TAREA A -
Contesta con el texto de lectura:
(i) ¿Con qué hemos confundido el bienestar?
(ii) ¿Qué parte del siglo XX nos dio estabilidad?
(iii) ¿Qué es lo excepcional, según el texto?
TAREA B - Reescribe el texto de lectura desde "Hemos creado el" hasta "no la tormenta." y cambia "tormenta" por "tempestad".

TEXTO DE LECTURA -
Este pensamiento mágico, instalado en muchas capas de la sociedad, debilita nuestro músculo cívico. Nos vuelve más dependientes, y por tanto menos autónomos, o lo que es lo mismo, más manipulables. Y lo más grave: más frágiles. No nos prepara para lo inesperado, para lo que no está en los manuales, para lo que rompe rutinas y exige decisiones difíciles. No nos prepara, en suma, para vivir en el mundo real. Vivimos en una burbuja, y como tal, mucho más frágil de lo que pensamos.

La gestión de la incertidumbre no es solo una cuestión técnica o política. Es, ante todo, una cuestión personal y diría que también cultural. Y ahí radica uno de nuestros mayores desafíos. Hemos confundido bienestar con comodidad, protección con pasividad, derechos con ausencia de deberes. En nombre de un supuesto progreso social, hemos erosionado valores como la responsabilidad individual y hemos dejado la preparación y la previsión en manos de terceros no siempre con las habilidades necesarias. Además, terceros que alcanzaron los puestos de responsabilidad mediante carreras políticas, muchas veces sin los conocimientos técnicos suficientes. O peor aún,  como definían David Dunning y Justin Kruger en el efecto cognitivo que lleva su nombre Dunning-Kruger, que describe cómo las personas con bajo nivel de habilidad o conocimiento en un área tienden a sobreestimar su competencia. Cuanto menos saben, más creen saber.  Si no, recordemos eso de que la economía de un país se puede explicar en dos tardes. Pero para salir de ese sesgo cognitivo, como decían los autores, hay que emprender el descenso al valle de la humildad, para después poder escalar hacia la competencia real.

Hemos criado generaciones que exigen, pero no se anticipan; que demandan, pero no se preparan. El resultado es una sociedad vulnerable. Una ciudadanía que se paraliza ante lo desconocido. Que ha delegado tanto su capacidad de decisión, que ya no sabe cómo improvisar, adaptarse o resistir.

Hemos creado el delirio de certeza, y hemos olvidado que la incertidumbre no es una anomalía, es la norma. Desde los albores de la humanidad, hemos vivido rodeados de amenazas: enfermedades, catástrofes naturales, conflictos, guerras, escasez. Lo realmente anómalo es la estabilidad que nos dio la segunda mitad del siglo XX. Lo excepcional es la calma, no la tormenta.

Aceptar esto no significa resignarse. Significa entender que la incertidumbre es el escenario sobre el que se construyen las vidas auténticas. Aquellas que no rehúyen del riesgo, sino que lo afrontan con valentía, con preparación y con inteligencia.

FRAGMENTOS DE DATOS -
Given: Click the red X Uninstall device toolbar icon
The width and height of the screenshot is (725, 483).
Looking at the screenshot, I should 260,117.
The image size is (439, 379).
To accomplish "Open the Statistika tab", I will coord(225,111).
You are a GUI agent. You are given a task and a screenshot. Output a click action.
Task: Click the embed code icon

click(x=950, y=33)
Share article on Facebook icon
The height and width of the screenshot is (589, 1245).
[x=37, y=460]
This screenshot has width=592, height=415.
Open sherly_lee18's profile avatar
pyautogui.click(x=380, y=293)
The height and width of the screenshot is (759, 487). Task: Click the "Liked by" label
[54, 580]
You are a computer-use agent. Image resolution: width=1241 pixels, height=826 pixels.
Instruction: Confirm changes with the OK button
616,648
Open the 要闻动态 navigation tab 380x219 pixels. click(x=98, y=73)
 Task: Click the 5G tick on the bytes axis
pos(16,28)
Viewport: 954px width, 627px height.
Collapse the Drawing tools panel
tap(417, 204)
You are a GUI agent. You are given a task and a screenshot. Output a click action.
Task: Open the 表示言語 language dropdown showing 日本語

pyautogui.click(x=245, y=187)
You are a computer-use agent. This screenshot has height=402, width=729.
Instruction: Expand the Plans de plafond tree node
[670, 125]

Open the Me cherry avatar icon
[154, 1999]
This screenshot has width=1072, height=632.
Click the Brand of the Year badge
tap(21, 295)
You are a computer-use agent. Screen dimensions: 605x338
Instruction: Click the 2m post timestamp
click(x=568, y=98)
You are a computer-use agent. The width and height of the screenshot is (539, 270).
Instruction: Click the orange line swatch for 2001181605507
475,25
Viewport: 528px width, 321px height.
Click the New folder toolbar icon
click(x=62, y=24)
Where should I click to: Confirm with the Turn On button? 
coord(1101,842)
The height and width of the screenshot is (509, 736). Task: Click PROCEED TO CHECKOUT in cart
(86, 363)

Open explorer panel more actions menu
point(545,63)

RESPUESTA A -
(i) Con la comodidad.
(ii) La segunda mitad.
(iii) La calma, no la tormenta.

RESPUESTA B -
Hemos creado el delirio de certeza, y hemos olvidado que la incertidumbre no es una anomalía, es la norma. Desde los albores de la humanidad, hemos vivido rodeados de amenazas: enfermedades, catástrofes naturales, conflictos, guerras, escasez. Lo realmente anómalo es la estabilidad que nos dio la segunda mitad del siglo XX. Lo excepcional es la calma, no la tempestad.